We’ve been looking to buy a small farm, but in our search we have to consider the proximity to an orchard. And in the “Cherry Capital of the World,” that can be challenging. The law protects the conventional farmer, but it does not yet protect the small, uncertified farm. The other obvious challenge: You can’t get certified within a certain distance from a conventional orchard because of drift. At the same time, the law also fails to protect residents who live near these orchards. If you were to purchase land away from an orchard, but then someone purchases the land next door, clears the trees and plants an orchard and begins spraying, you’ve just lost your farm. However, if you are a conventional farmer who decides not to “farm” any longer, your trees must be removed to “protect” the “vitality” of other nearby orchards. The legal system seems to follow the big money.

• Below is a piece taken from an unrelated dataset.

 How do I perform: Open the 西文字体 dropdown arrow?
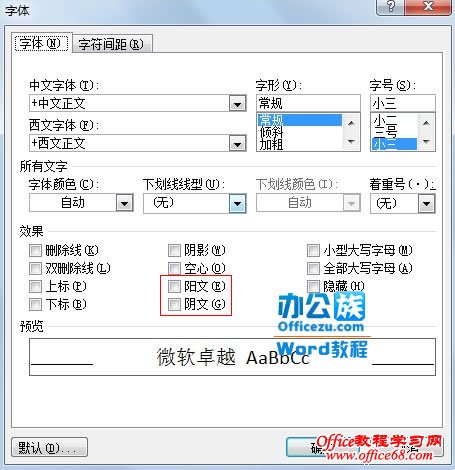pyautogui.click(x=238, y=144)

I know that sounds jaded, but the prevailing attitude of law-makers since we saw the first asbestos-related lawsuit in the 1920s, has been to protect the industry, not the individual.

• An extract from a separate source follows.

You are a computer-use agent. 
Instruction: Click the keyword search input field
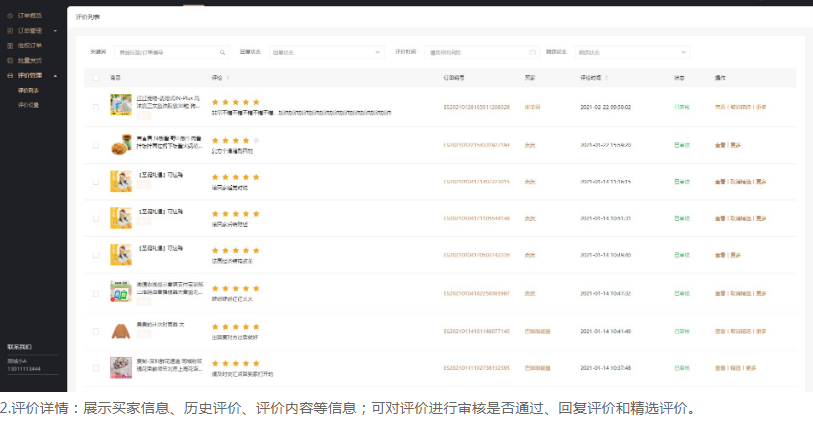tap(166, 52)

We know pesticides are dangerous for people working on or living near conventional cherry farms and yet the public cannot see the crisis unfolding because people like me get sick, or the daughter of some cherry farmer dies of lymphoma, or a neighbor dies up the road from leukemia, or someone miscarries multiple times, or a baby is born with a heart anomaly, or our children seem to suffer with rabid allergies each spring, but they’re unwilling to piece it together – to see the pattern because doing so would affect their livelihood.
The US Government ruled in the 1930s, that banning asbestos would cause great economic harm.
Okay, so what can we do? Can we file suit against the industry? Can we write letters to the editor? Can we stand in protest? Can we ask individual townships to enforce higher standards to protect residents by moving the trees farther away from other properties? We can certainly try. And the best thing we can do, we can lead by example. We can teach people about the value of eating organic, whole foods; teach them to cook for themselves; to grow for themselves; to appreciate the reality of cleaner air and water; to see the value in protecting our wild places, our own homes, our animals and children; we can heal this wound through teaching others. That’s what we do. In fact there’s only one thing we cannot do: We can’t give up.